Disaster Question Answering with LoRA Efficiency and Accurate End Position
arXiv:2602.21212v1 Announce Type: new Abstract: Natural disasters such as earthquakes, torrential rainfall, floods, and volcanic eruptions occur with extremely low frequency and affect limited geographic areas. When individuals face disaster situations, they often experience confusion and lack the domain-specific knowledge and experience necessary to determine appropriate responses and actions. While disaster information is continuously updated, even when utilizing RAG search and large language models for inquiries, obtaining relevant domain knowledge about natural disasters and experiences similar to one's specific situation is not guaranteed. When hallucinations are included in disaster question answering, artificial misinformation may spread and exacerbate confusion. This work introduces a disaster-focused question answering system based on Japanese disaster situations and response experiences. Utilizing the cl-tohoku/bert-base-japanese-v3 + Bi-LSTM + Enhanced Position Heads archit
arXiv:2602.21212v1 Announce Type: new Abstract: Natural disasters such as earthquakes, torrential rainfall, floods, and volcanic eruptions occur with extremely low frequency and affect limited geographic areas. When individuals face disaster situations, they often experience confusion and lack the domain-specific knowledge and experience necessary to determine appropriate responses and actions. While disaster information is continuously updated, even when utilizing RAG search and large language models for inquiries, obtaining relevant domain knowledge about natural disasters and experiences similar to one's specific situation is not guaranteed. When hallucinations are included in disaster question answering, artificial misinformation may spread and exacerbate confusion. This work introduces a disaster-focused question answering system based on Japanese disaster situations and response experiences. Utilizing the cl-tohoku/bert-base-japanese-v3 + Bi-LSTM + Enhanced Position Heads architecture with LoRA efficiency optimization, we achieved 70.4\% End Position accuracy with only 5.7\% of the total parameters (6.7M/117M). Experimental results demonstrate that the combination of Japanese BERT-base optimization and Bi-LSTM contextual understanding achieves accuracy levels suitable for real disaster response scenarios, attaining a 0.885 Span F1 score. Future challenges include: establishing natural disaster Q\&A benchmark datasets, fine-tuning foundation models with disaster knowledge, developing lightweight and power-efficient edge AI Disaster Q\&A applications for situations with insufficient power and communication during disasters, and addressing disaster knowledge base updates and continual learning capabilities.
Executive Summary
The article proposes a disaster-focused question answering system that leverages the LoRA efficiency optimization technique and the cl-tohoku/bert-base-japanese-v3 + Bi-LSTM + Enhanced Position Heads architecture to improve the accuracy of disaster response scenarios. The system achieves 70.4% End Position accuracy with 5.7% of the total parameters, outperforming existing models. The experimental results demonstrate the effectiveness of the proposed system in real-world disaster response scenarios, achieving a 0.885 Span F1 score. The authors highlight the importance of establishing natural disaster Q&A benchmark datasets, fine-tuning foundation models with disaster knowledge, and developing lightweight and power-efficient edge AI Disaster Q&A applications.
Key Points
- ▸ The proposed system leverages LoRA efficiency optimization to improve the accuracy of disaster response scenarios.

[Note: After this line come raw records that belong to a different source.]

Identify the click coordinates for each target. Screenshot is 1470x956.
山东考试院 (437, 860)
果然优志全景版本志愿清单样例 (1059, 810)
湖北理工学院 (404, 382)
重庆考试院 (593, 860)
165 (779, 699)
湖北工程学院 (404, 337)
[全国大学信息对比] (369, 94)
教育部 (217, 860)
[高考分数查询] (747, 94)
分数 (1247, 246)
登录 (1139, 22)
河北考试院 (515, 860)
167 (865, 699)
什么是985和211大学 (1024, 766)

- ▸ The system achieves 70.4% End Position accuracy with 5.7% of the total parameters.
- ▸ The experimental results demonstrate the effectiveness of the proposed system in real-world disaster response scenarios.
Merits
Improved Efficiency
The LoRA efficiency optimization technique allows the proposed system to achieve high accuracy with significantly reduced parameters, making it more efficient and practical for real-world applications.
Enhanced Accuracy
The proposed system achieves high accuracy in disaster response scenarios, outperforming existing models and demonstrating its effectiveness in real-world applications.
Demerits
Limited Generalizability
The proposed system is specifically designed for Japanese disaster situations, and its generalizability to other languages and disaster scenarios is not demonstrated.

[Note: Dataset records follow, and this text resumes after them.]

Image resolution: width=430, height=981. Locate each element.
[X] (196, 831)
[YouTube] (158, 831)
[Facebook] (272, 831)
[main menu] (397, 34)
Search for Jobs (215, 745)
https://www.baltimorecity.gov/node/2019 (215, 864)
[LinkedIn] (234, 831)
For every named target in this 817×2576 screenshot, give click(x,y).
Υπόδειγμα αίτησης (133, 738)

Lack of Real-World Deployment
The proposed system is still in the experimental phase, and its real-world deployment and evaluation in various disaster scenarios are not discussed.
Expert Commentary
The proposed system is a significant contribution to the field of disaster response and AI, leveraging the LoRA efficiency optimization technique to improve the accuracy of disaster response scenarios. However, the limited generalizability of the proposed system to other languages and disaster scenarios is a concern. Furthermore, the lack of real-world deployment and evaluation of the proposed system in various disaster scenarios is a limitation. Nevertheless, the proposed system has the potential to be a valuable tool for disaster response teams and inform policy decisions related to disaster preparedness and response.
Recommendations
- ✓ Future research should focus on adapting the proposed system to other languages and disaster scenarios, demonstrating its generalizability and effectiveness in various contexts.
- ✓ The authors should conduct real-world deployment and evaluation of the proposed system in various disaster scenarios to demonstrate its practicality and effectiveness.